Pattern: Occasional, increase with exercise?
Shortness of breath
History: Onset of shortness of breath? Was onset sudden or gradual? Does it occur with activity or rest? Is it difficult to get air in, out, both? History of aspiration (small toy, food, etc.)? Accompanying symptoms of cough, wheezing? History of breath-holding spells, seizures?
Chest pain
History: Onset of chest pain? Was onset sudden or gradual? Is it difficult to get air in, out, or both? Chest pain occurs with movement or rest? Type of pain (sharp, dull)? Ask verbal child to point to area of pain. History of trauma or recent sports injury or weight lifting? Any other symptoms: Cough, wheezing, shortness of breath?
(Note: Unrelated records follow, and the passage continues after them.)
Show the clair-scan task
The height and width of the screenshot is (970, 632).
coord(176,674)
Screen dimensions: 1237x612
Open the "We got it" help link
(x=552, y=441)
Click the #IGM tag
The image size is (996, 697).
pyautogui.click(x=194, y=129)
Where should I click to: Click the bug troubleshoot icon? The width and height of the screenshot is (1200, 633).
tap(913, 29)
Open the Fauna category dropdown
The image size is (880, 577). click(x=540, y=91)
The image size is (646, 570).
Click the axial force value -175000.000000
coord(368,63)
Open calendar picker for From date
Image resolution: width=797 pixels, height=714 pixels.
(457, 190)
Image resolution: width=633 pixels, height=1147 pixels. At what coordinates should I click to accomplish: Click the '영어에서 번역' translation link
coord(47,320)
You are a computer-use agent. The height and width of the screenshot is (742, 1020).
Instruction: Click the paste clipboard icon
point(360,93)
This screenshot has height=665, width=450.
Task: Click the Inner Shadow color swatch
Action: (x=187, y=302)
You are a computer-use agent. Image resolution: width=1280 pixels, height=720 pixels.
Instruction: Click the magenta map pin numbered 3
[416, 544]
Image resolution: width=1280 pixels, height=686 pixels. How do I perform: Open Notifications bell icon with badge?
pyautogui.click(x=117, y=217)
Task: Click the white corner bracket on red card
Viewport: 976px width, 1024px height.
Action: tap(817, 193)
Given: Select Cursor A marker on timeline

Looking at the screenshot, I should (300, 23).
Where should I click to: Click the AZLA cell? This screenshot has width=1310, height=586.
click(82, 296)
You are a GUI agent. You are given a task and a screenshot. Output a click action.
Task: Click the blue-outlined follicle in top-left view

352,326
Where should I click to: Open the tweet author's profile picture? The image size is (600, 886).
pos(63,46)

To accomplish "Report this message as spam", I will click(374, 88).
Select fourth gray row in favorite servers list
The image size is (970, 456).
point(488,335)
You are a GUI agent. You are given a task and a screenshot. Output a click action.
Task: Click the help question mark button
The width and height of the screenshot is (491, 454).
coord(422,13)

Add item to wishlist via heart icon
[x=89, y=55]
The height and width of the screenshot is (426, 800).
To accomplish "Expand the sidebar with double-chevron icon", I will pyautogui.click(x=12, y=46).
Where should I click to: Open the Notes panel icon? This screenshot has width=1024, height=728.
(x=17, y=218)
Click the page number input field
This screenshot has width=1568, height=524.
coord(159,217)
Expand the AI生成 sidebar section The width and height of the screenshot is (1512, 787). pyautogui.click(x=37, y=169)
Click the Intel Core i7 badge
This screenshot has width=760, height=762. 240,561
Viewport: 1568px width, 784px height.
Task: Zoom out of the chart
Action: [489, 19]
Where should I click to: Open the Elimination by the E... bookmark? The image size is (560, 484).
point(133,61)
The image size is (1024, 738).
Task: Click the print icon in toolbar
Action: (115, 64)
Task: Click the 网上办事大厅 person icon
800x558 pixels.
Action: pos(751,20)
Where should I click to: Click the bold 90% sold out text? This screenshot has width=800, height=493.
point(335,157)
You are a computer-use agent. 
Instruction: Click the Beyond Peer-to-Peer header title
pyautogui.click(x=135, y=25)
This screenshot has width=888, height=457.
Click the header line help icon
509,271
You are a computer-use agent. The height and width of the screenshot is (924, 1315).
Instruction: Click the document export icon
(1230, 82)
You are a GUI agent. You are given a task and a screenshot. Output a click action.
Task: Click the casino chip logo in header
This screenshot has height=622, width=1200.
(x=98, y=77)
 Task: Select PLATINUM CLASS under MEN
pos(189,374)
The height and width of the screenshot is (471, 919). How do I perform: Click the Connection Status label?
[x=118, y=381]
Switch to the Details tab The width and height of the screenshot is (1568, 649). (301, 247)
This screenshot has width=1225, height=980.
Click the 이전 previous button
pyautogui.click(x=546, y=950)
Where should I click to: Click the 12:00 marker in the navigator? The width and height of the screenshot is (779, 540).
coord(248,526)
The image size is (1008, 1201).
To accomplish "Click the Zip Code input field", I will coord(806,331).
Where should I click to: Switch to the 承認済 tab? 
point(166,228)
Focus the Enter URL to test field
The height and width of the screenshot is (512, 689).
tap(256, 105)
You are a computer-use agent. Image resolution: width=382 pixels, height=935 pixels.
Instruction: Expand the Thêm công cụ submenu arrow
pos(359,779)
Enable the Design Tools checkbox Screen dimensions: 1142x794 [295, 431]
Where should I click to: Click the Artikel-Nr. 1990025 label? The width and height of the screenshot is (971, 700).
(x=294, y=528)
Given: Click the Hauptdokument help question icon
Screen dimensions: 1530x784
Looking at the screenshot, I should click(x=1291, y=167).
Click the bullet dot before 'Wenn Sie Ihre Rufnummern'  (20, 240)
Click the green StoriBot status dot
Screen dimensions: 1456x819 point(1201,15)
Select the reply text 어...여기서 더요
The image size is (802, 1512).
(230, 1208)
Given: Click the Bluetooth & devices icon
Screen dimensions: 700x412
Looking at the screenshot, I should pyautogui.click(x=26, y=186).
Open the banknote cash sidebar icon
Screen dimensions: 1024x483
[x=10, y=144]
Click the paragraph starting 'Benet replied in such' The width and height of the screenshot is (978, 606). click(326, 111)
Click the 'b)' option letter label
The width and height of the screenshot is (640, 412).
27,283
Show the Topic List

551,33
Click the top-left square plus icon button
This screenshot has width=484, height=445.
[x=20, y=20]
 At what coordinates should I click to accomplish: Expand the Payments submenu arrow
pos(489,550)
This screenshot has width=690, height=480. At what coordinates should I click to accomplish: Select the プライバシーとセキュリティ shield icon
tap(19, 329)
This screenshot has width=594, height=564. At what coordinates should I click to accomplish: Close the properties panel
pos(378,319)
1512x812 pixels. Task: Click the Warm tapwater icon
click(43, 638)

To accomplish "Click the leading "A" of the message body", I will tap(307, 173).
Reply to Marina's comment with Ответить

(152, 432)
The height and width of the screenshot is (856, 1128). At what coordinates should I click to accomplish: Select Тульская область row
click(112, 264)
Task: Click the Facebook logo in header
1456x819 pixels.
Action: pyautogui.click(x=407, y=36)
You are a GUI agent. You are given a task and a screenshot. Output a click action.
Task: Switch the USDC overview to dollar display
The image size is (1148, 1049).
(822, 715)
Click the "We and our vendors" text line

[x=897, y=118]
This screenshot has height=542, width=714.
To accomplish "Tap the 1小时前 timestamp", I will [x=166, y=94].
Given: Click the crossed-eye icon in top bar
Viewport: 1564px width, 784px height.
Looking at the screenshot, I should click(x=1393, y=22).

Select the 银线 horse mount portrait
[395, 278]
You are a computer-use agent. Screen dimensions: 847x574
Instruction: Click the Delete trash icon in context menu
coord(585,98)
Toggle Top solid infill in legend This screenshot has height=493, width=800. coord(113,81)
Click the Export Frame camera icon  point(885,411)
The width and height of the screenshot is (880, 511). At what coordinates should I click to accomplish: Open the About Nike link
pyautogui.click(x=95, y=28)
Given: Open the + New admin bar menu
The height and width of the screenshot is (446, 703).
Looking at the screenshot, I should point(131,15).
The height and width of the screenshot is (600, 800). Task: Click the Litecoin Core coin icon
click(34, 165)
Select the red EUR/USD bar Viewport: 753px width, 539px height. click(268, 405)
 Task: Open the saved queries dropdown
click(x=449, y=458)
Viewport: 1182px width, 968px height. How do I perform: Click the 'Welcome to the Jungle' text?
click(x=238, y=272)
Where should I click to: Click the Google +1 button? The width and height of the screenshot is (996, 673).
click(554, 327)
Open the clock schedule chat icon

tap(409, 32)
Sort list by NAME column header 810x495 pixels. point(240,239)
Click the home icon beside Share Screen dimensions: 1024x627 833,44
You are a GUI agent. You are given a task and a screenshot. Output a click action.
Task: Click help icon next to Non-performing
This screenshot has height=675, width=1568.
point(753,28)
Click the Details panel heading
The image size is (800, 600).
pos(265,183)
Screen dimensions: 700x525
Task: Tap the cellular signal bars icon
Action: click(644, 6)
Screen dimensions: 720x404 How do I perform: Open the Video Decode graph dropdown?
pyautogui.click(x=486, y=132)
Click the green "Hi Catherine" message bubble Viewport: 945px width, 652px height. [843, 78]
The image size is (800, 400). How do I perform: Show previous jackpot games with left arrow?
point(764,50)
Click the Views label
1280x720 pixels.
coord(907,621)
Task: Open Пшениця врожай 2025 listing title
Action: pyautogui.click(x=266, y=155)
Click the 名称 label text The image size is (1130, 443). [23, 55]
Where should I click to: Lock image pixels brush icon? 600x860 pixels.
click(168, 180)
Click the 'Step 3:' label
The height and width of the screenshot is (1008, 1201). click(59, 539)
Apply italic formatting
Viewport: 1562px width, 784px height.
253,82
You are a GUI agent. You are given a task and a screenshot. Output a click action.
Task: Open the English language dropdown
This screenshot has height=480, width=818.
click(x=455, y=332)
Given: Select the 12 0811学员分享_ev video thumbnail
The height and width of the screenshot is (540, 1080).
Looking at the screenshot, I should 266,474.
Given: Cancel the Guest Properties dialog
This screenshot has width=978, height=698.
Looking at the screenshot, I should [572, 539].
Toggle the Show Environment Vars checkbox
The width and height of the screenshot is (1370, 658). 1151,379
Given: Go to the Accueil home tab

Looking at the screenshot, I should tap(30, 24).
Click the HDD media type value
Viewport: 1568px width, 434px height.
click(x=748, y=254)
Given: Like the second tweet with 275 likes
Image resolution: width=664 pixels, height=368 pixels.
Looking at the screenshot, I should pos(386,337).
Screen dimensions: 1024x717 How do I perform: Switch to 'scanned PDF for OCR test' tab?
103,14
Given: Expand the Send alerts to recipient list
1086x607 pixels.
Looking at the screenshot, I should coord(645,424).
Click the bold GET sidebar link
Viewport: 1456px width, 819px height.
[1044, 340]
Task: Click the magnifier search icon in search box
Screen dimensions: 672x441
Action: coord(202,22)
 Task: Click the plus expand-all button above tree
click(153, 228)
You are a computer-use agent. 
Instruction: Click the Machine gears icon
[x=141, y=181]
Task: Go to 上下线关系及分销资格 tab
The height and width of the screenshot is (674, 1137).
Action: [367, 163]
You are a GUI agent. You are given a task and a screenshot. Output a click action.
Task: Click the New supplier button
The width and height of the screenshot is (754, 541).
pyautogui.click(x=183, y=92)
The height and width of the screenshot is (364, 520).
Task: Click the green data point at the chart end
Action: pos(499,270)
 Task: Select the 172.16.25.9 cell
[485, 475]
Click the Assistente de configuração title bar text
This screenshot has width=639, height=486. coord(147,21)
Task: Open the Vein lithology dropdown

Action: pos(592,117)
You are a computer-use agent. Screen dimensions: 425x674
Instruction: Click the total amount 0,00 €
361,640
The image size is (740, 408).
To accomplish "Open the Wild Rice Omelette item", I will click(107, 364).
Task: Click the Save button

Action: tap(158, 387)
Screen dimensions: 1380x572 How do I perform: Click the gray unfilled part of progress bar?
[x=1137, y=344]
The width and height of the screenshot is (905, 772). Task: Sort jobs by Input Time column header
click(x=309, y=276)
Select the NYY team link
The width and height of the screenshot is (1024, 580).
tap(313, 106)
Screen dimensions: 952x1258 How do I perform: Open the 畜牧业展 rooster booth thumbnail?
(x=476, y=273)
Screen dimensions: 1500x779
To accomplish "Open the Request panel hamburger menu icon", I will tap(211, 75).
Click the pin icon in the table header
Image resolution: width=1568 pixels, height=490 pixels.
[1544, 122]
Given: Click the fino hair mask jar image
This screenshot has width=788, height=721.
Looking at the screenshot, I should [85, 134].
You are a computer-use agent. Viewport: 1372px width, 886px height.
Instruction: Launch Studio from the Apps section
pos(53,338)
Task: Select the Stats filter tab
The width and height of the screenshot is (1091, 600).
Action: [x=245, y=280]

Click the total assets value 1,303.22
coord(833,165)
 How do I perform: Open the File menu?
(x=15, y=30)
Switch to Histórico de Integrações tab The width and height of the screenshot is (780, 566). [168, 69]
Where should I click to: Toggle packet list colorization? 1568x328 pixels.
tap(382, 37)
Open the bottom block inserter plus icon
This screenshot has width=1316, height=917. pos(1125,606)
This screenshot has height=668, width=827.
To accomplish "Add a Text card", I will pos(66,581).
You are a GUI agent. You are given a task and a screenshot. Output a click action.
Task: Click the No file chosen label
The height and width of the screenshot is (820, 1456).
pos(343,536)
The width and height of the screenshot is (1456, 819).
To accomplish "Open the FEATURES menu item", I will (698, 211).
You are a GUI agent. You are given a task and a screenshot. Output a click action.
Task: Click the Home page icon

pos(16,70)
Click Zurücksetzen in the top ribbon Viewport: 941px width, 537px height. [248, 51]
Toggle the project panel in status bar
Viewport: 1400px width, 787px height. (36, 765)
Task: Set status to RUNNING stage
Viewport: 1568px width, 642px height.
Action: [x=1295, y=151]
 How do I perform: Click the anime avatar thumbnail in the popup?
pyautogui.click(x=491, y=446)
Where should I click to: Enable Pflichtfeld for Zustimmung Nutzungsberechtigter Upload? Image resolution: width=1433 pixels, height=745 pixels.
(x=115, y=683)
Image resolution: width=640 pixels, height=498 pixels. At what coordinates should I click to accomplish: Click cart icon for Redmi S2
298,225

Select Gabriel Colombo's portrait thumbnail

Pattern: Occasional with respirations or persistent?
Age-Group
Questions to Ask
Preterm infant
How many weeks’ gestation? Admitted to newborn intensive care unit? Length of stay? Any episodes of apnea or tachypnea? Need for oxygen? Need for ventilation? For how long? Infant discharged to home on a ventilator/on oxygen? Infant discharged home on any medications? Any maternal substance abuse?
Newborn
How many weeks’ gestation? Birth weight? Any birth complications? Meconium aspiration? Breathing problems at birth? Any episodes of apnea or tachypnea?
Infancy
History of respiratory infections as infant (respiratory syncytial virus [RSV], rhinovirus, etc.)? Frequent upper respiratory infections (URIs)? History of wheezing? Hospitalizations? History of intubations? History of eczema/skin allergy? In daycare? Immunization status? Frequent vomiting after feeds/“choking” episodes? Arches back after feeding?
Early childhood
History of apnea/breath-holding spells? Does child’s speech have a nasal or congested sound? History of nasal congestion, chronic URIs, allergy symptoms, tonsillitis, frequent ear infections? In daycare or preschool? Does child frequently put objects in mouth/nose? Exposure to group A streptococcal infection? Does child snore at night? Exposure to ill contacts? Foreign travel/recent immigrant?
Middle childhood
History of nasal congestion, chronic rhinorrhea, sinusitis, tonsillitis, chronic URIs, recurrent pneumonia? Does child snore at night? Exposure to group A streptococcal infection? History of asthma? Exposure to ill contacts? Foreign travel or recent immigrant?
Adolescence
History of chronic URIs, allergic rhinitis/asthma, recurrent tonsillitis? History of oral sex? Tobacco use? How many cigarettes per day? Marijuana use? Any oral piercings?
Environmental risks
Year home was built? Location (inner city, suburb, rural, near highway/high traffic areas)? Is there a basement? Number of people in home? Anyone smoke in home? Pets in home? Type of heating system? Wood burning stove? Humidifier? Mold? Carpets? Drapes? Mice or roaches? Presence of chemicals/fumes in home or near home?